◆ What you should do ◆
Note how many lines of the material that follows include the string "height", and state only that number.

◆ Records provided ◆
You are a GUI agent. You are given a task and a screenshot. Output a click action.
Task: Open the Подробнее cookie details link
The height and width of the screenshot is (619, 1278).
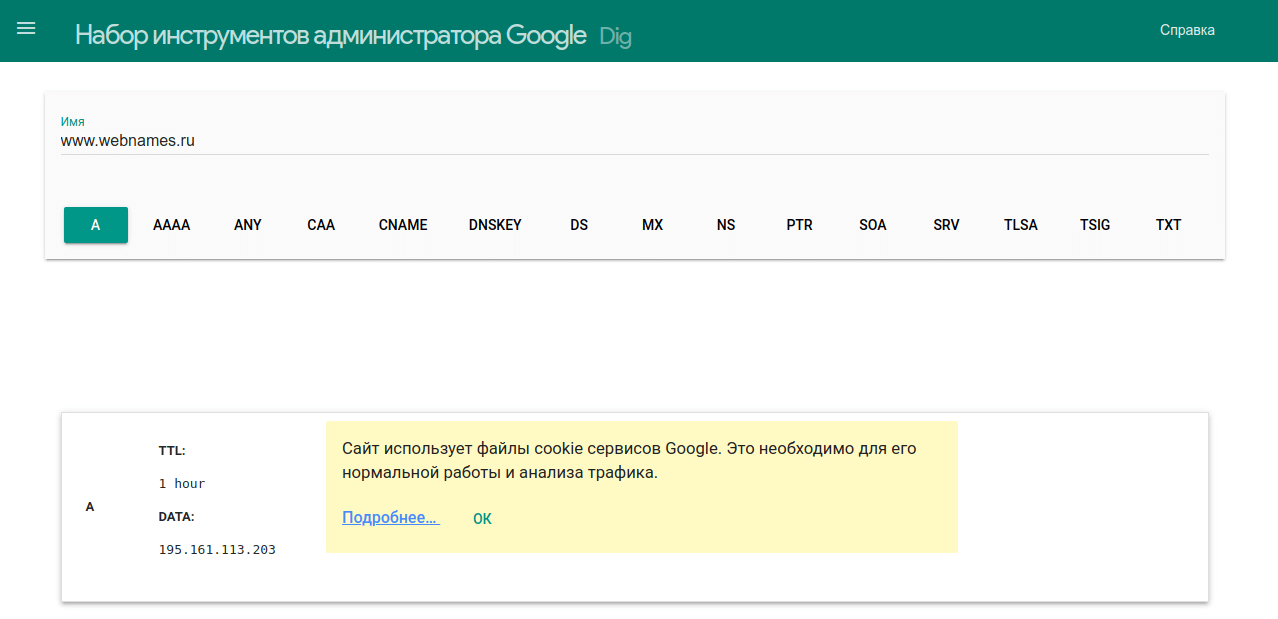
==
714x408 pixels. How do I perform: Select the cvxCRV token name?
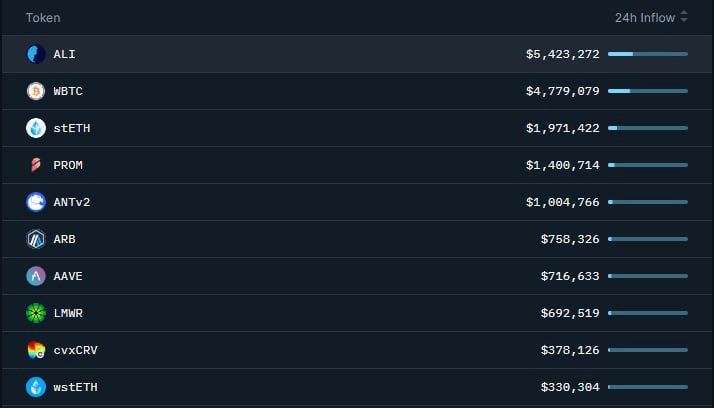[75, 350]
...
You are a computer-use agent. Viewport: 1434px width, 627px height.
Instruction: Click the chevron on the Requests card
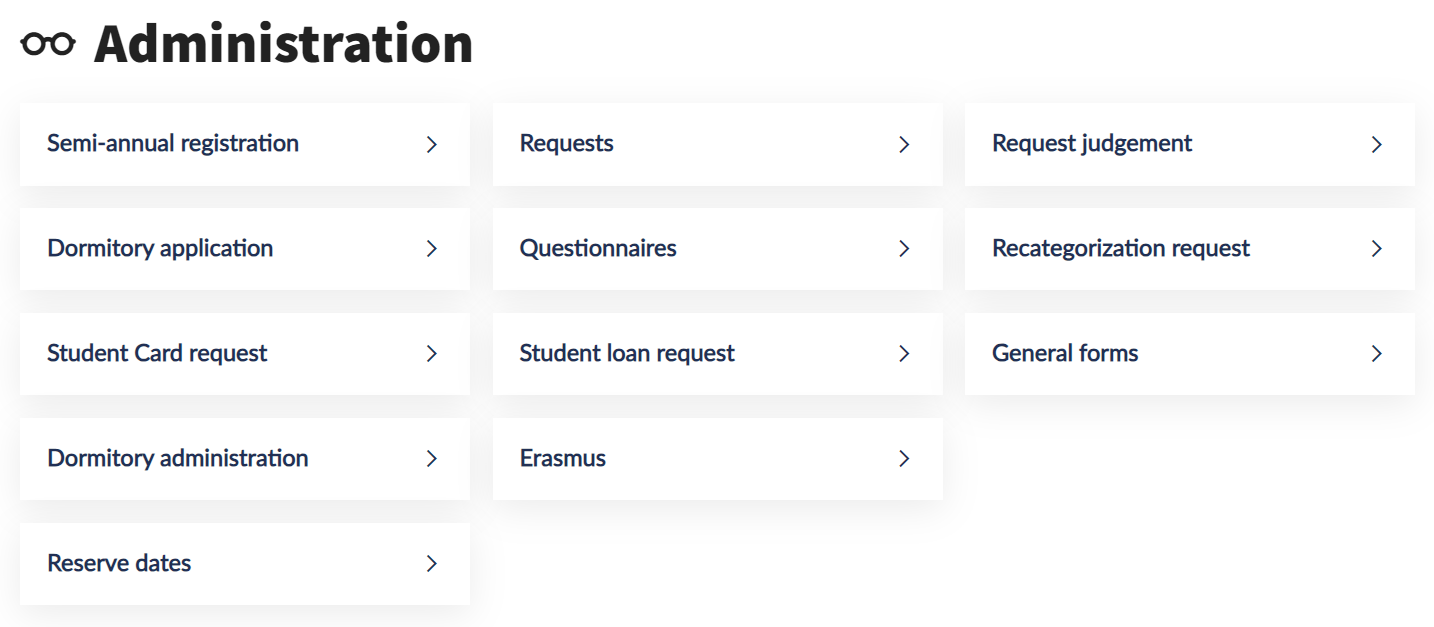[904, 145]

◆ Problem solution ◆
2